- _What to work on_
a) Reproduce the part of the lead smelter article starting at "Fewer than 20" and ending at "reduce their emissions.".
b) Answer these from the lead smelter article:
(i) In what year were the current standards issued?
(ii) By what additional percentage would the new proposal cut lead and arsenic emissions?
(iii) How many secondary smelters would the proposal cover?

- _Selected extract_
EPA Proposes Stronger Emissions Standards for Secondary Lead Smelters
The U.S. Environmental Protection Agency is proposing stronger air toxics standards for secondary lead smelters, which would improve air quality and protect people’s health in communities where the smelters are located. The proposed standards would cut lead and arsenic emissions and would, for the first time, require these facilities to control emissions of dioxins. Exposure to toxic air pollutants can cause cancer and other serious health issues. Even at low levels, exposure to lead can impair a child’s IQ, learning capabilities and memory.
Secondary lead smelters use furnaces to remove and recycle lead from scrap material, mostly from automobile batteries, keeping a significant amount of lead from polluting our environment. These facilities have already made significant emissions reductions due to the current standards that were issued in 1997 as well as other state and industry actions. The new proposal would result in an additional 63 percent reduction in lead and arsenic emissions. These reductions will also help areas meet the new, more protective air quality standards for lead the agency issued in 2008.
EPA’s proposal would give these facilities the option to choose the most practical and cost-effective emissions control technology or emissions-reduction techniques, which are readily available and already being used by many of the facilities.
Fewer than 20 secondary smelters throughout the United States and its territories would be covered by this proposal. Some of these facilities have taken additional steps beyond what is required by the existing standard to further control and significantly reduce their emissions.

- _Data extract_
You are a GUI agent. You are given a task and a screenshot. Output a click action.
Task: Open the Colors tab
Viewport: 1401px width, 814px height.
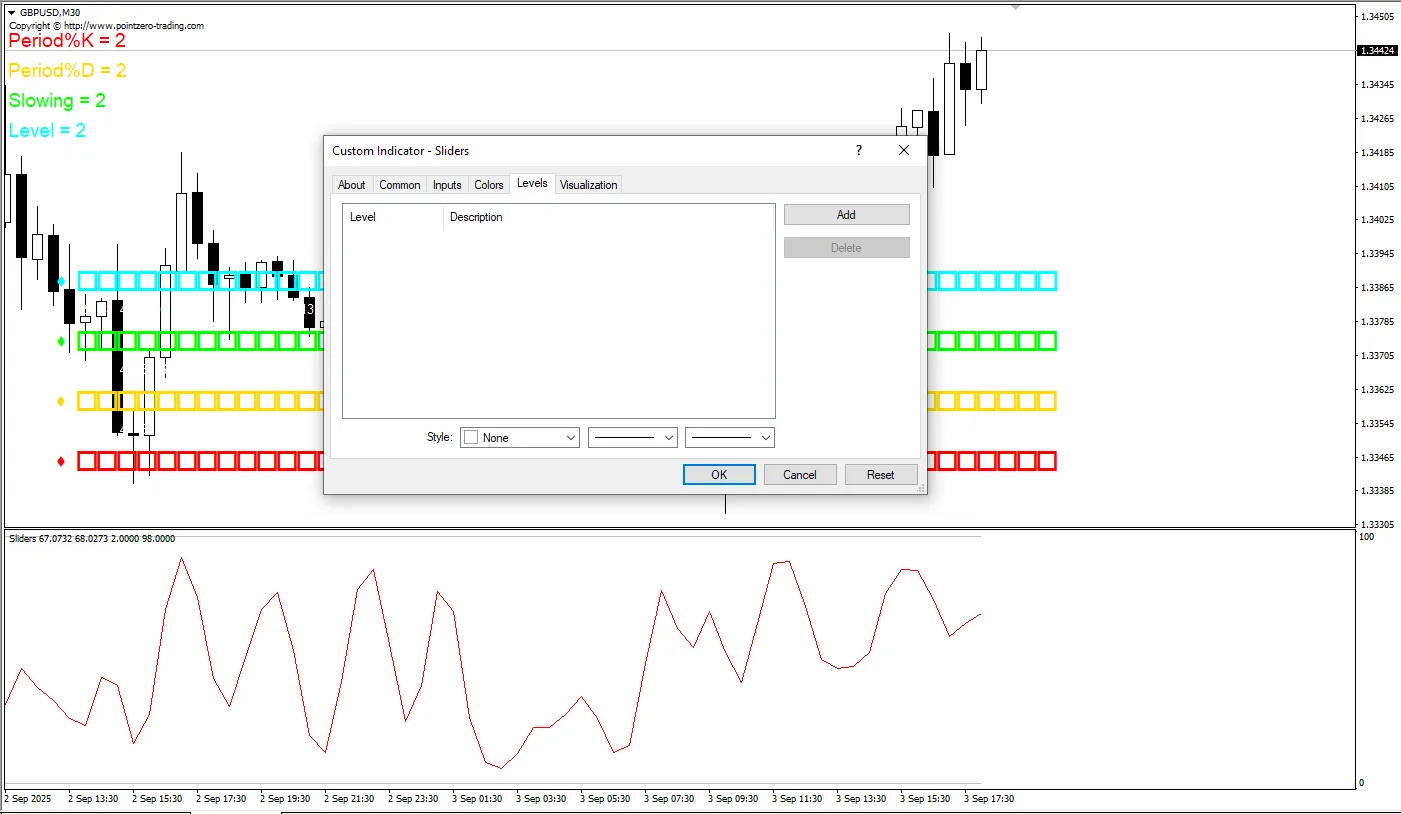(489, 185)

==

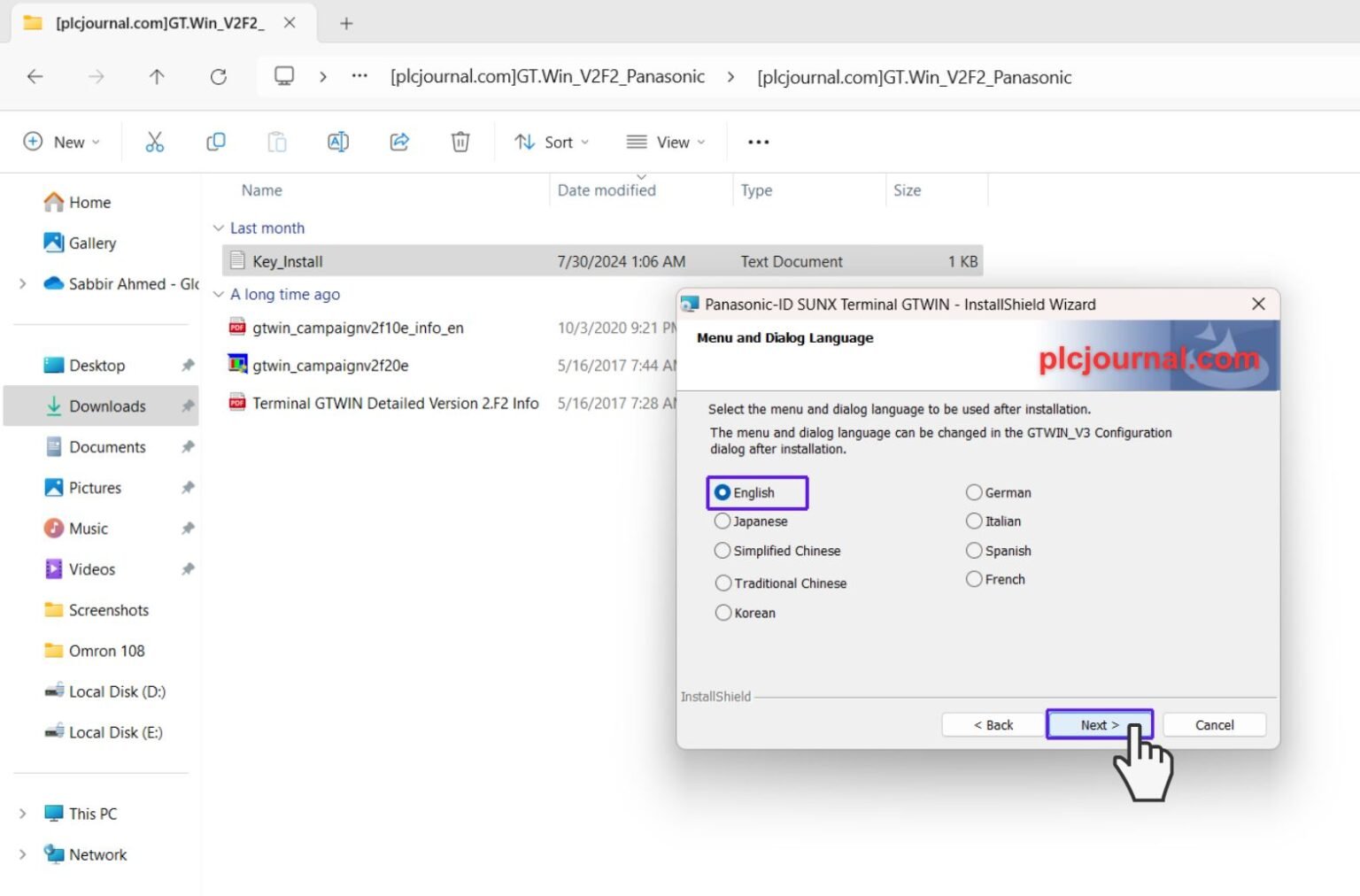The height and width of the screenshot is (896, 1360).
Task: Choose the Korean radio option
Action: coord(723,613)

- _Results for each task_
a)
Fewer than 20 secondary smelters throughout the United States and its territories would be covered by this proposal. Some of these facilities have taken additional steps beyond what is required by the existing standard to further control and significantly reduce their emissions.

b)
(i) 1997
(ii) 63 percent
(iii) Fewer than 20